Wikimeida Commons

Periodically RNTF posts information drawn from GPS disruption reports sent to the US government and others over the last several years. We endeavor to include enough information to make them helpful to our readers while preserving the anonymity of the reporting parties.

Report Narratives:

≈ 5 days “Dear Sir/Madam, Yesterday, the following message has been received in XXX Helpdesk related to some interference issues in GPS signal reception in TMA in Madrid: Since February the 17th in the afternoon, several airlines have reported problems receiving GPS signal when executing the RNAV-1 SID procedures in both northern and southern runways.

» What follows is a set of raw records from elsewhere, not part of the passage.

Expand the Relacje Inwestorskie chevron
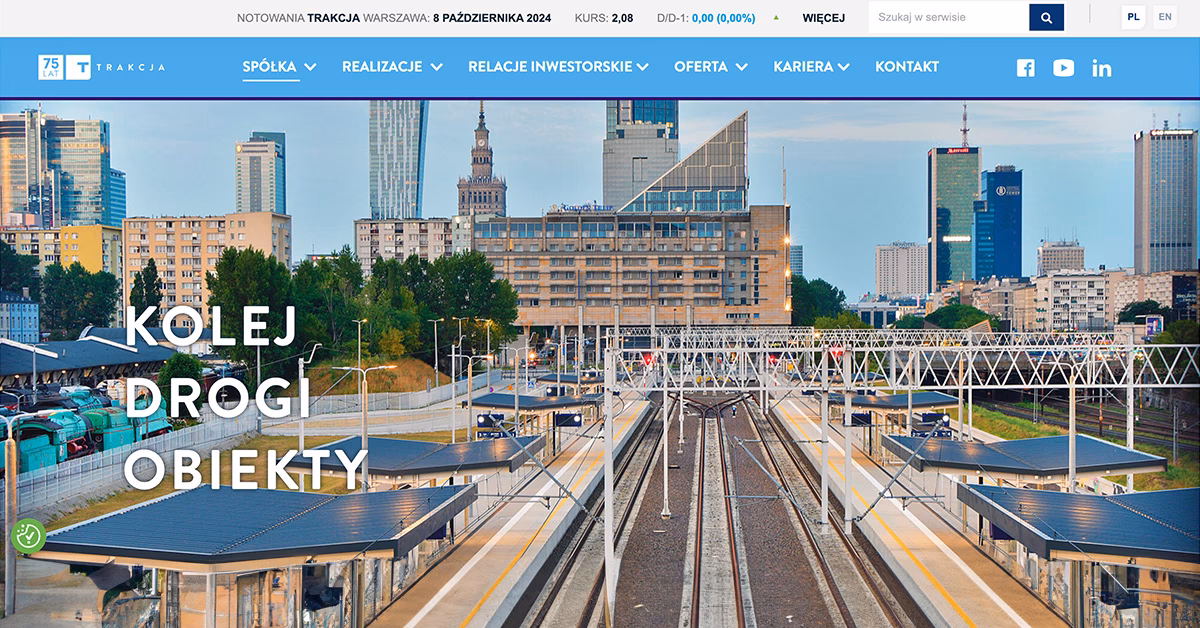 [x=642, y=67]
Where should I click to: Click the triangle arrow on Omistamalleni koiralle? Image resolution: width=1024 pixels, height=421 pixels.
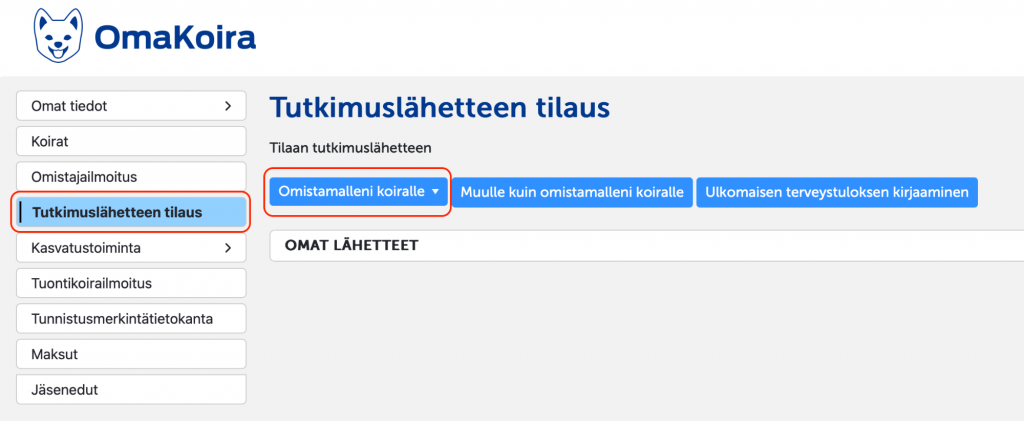pos(435,192)

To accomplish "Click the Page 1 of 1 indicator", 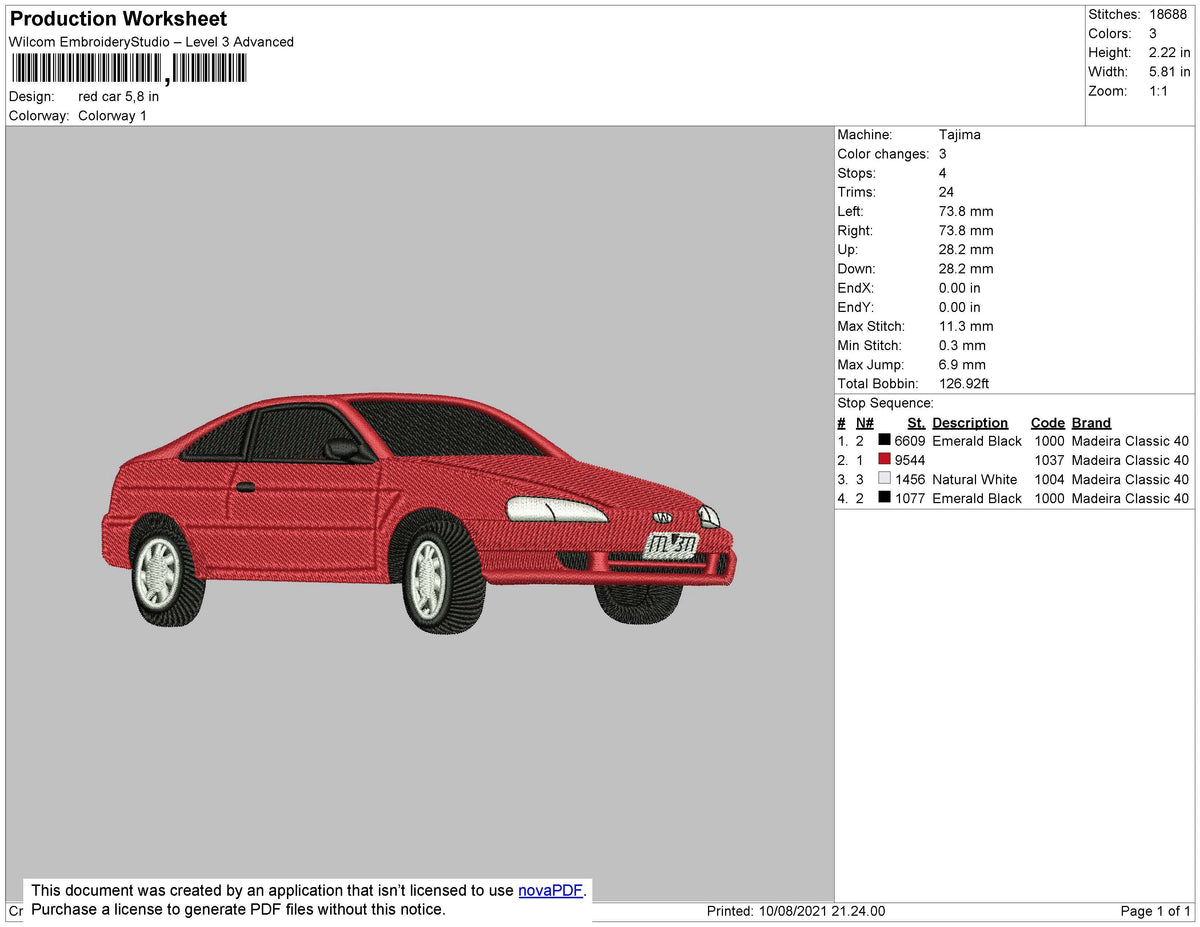I will [x=1155, y=911].
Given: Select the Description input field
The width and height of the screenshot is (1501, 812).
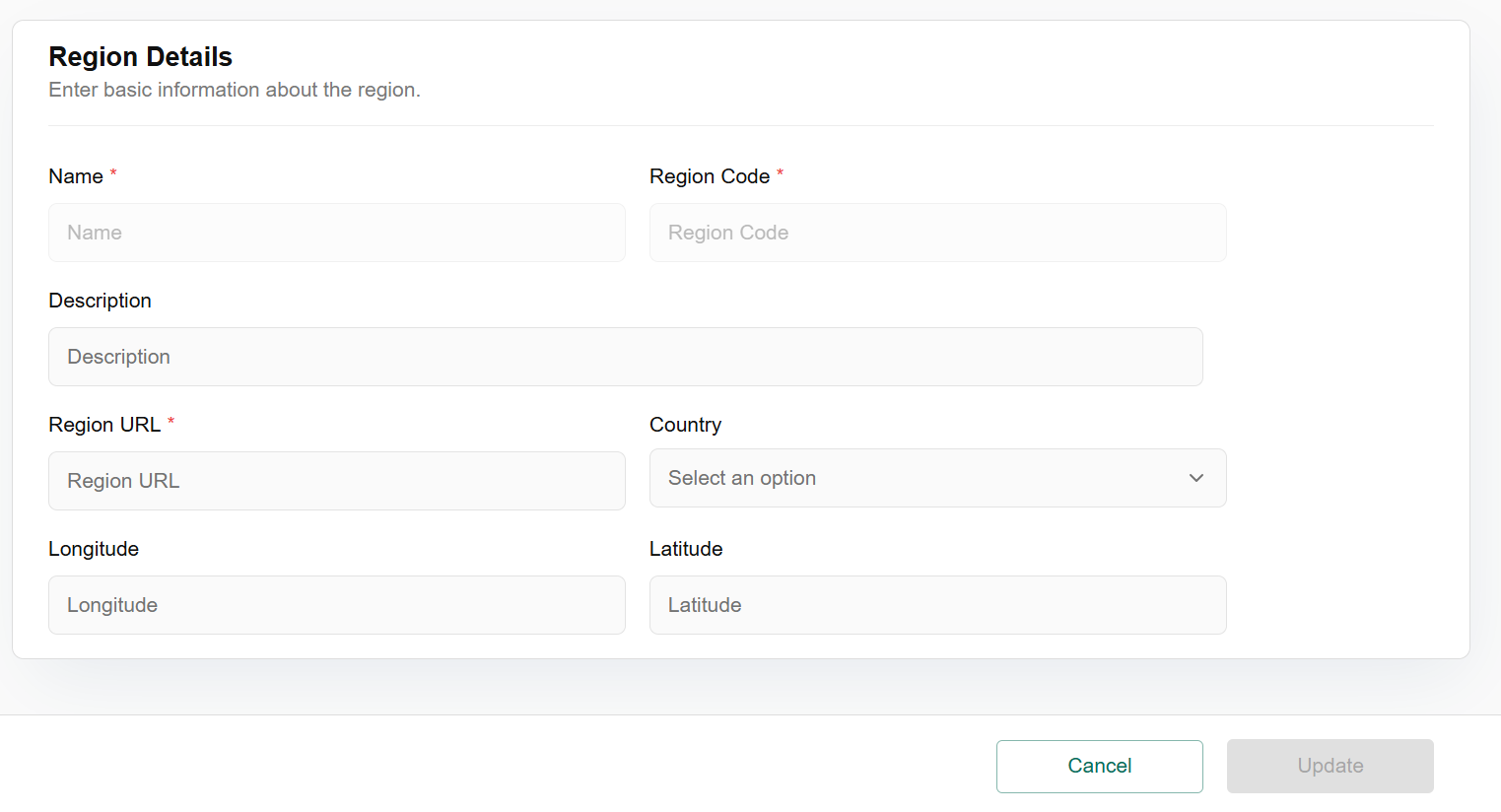Looking at the screenshot, I should 625,357.

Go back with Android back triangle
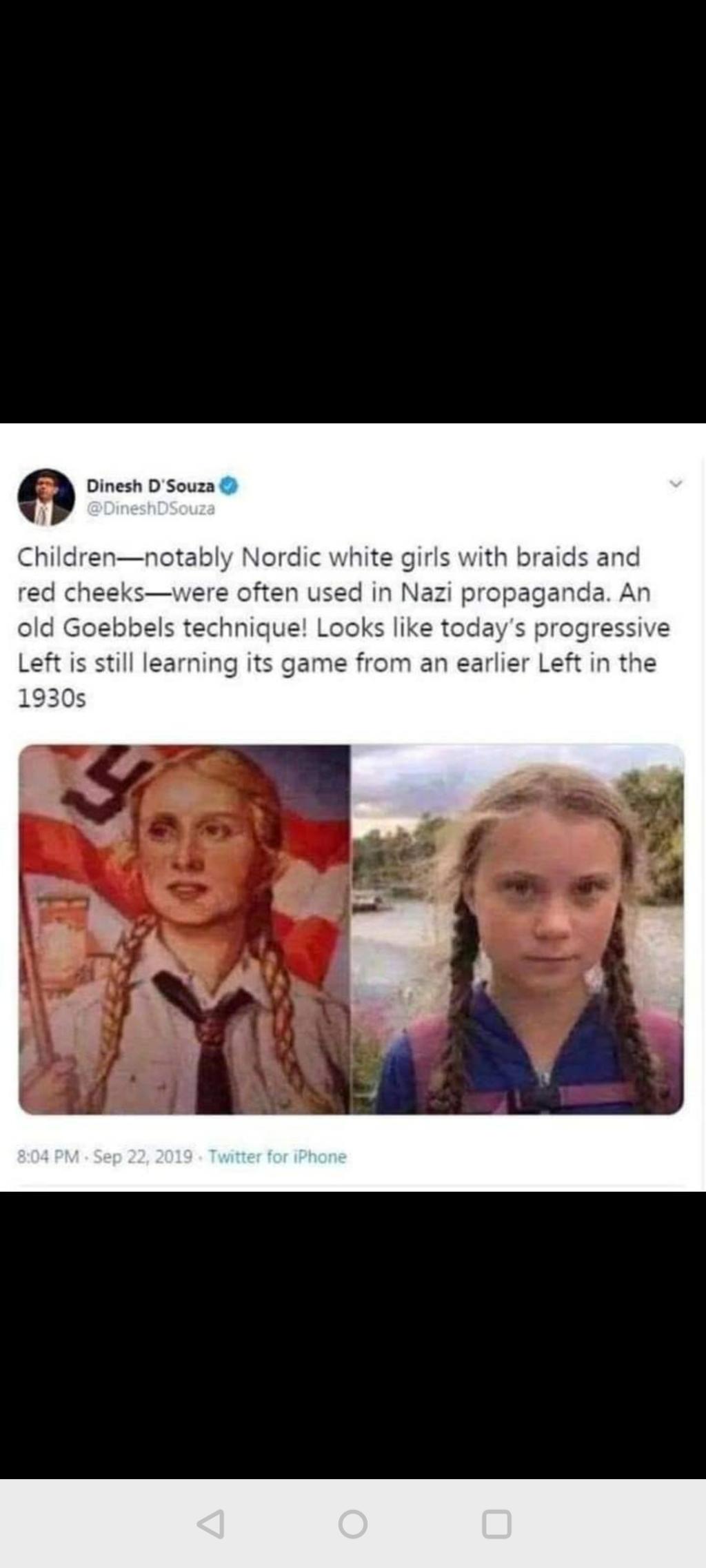click(210, 1524)
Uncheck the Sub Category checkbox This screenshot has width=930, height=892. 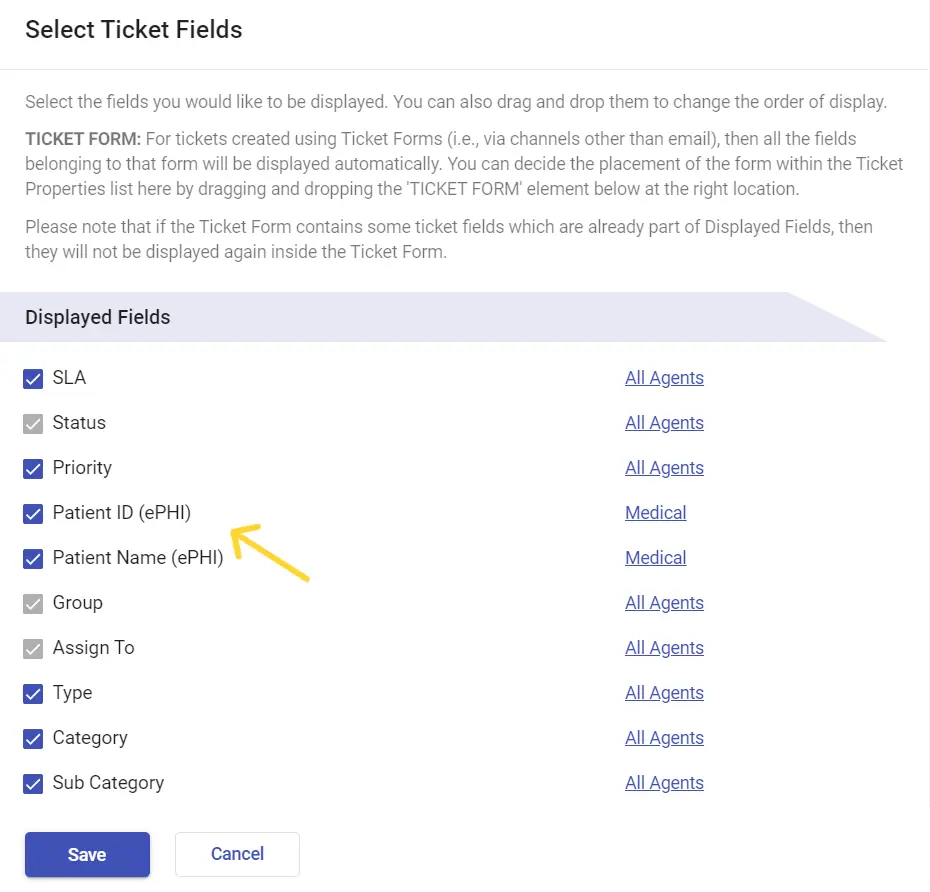(x=34, y=784)
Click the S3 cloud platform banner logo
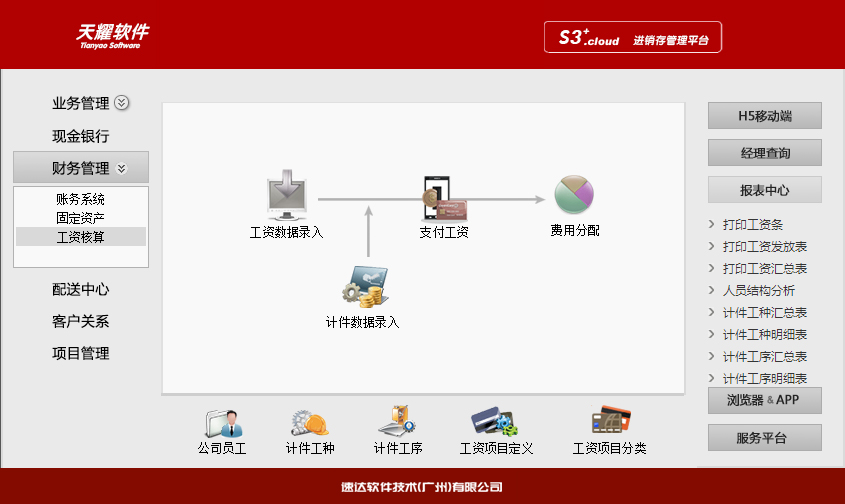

The GPS signal’s lost is detected by the airplanes when they reach more than 1000 ft and it is not recovered until the plane is at more than 10000 ft. A flight verification has taken place the 20th, detecting an interference in the 1575.02 MHz frequency and a potential location for the source of it. An interference near that position was discovered thanks to detection ground equipment and it was removed the 22nd. However, more GPS signal’s lost reports have arrived from the pilots after removing the potential source of interference. Please, could your expert team investigate this event and share with us the reason of this inferences as to solve the incident as soon as possible?. Thank you in advance. P.S.: Please, as a reminder, use our XXX-operations email for replying. Kind regards, XXX Helpdesk team. Report Submitted 23 February 2016

≈ 35 days “PRN18 has been unusable by all GBAS Landing systems (US, Europe, Asia, Africa, South America) since March 8th, 2016 due to a failure of our Signal Quality Monitor (SQM). This has impacted system availability of the GBAS Landing System across the globe. The FAA has informed us that WAAS has also identified this issue as observed by a sudden jump in range error on PRN18 on March 8.” – Report Submitted 13 April 2016

≈ 30 days “Since the beginning of July 2016 [Airline Name] Airbus A330 aircraft arriving at or departing from, or flying over Manila have been reporting either a “GPS FAULT” condition affecting both GPS receivers (MMR), or engineering monitoring of GPS receiver (MMR) performance has detected that the receiver has been unable to calculate the Autonomous Horizontal Integrity Limit (HIL) value required by FAA TSO-C129a on either GPS receiver. This is known to be an indicator of possible interference of the GPS signal. Note that the number of GPS satellites being track at the time of occurrence is unknown.” Report Submitted 8 August 2016

Unknown “There is a small corridor between the Class Bravo of Phoenix and Class Delta of Chandler airport in Arizona that has a constant loss of GPS signal…In between Chandler, AZ airspace and Stellar Airpark” – Report Submitted 8 February 2017, no resolution date listed

≈ 82 days “The GPS systems in normal mode, not military, have been interrupted since the installation of the Homeland Security Drone command and control system at the North End of our airport. During testing with Homeland Security, the problem has been confirmed to affect both ground and air operations at and within 15 miles South of the airport.” Date of Incident 3 January 2017, Report Submitted 22 March 2017

≈ 1 day “GPS reception was intermittent all day, when receiving a signal location was off by over 1000 feet, this was experienced while driving and while stationary flying multiple drones and lasted most of the day and was very unusual.” 24 June 2017

Blog Editor’s Note: Information for this post was drawn from reports received by the U.S. Coast Guard Navigation Center.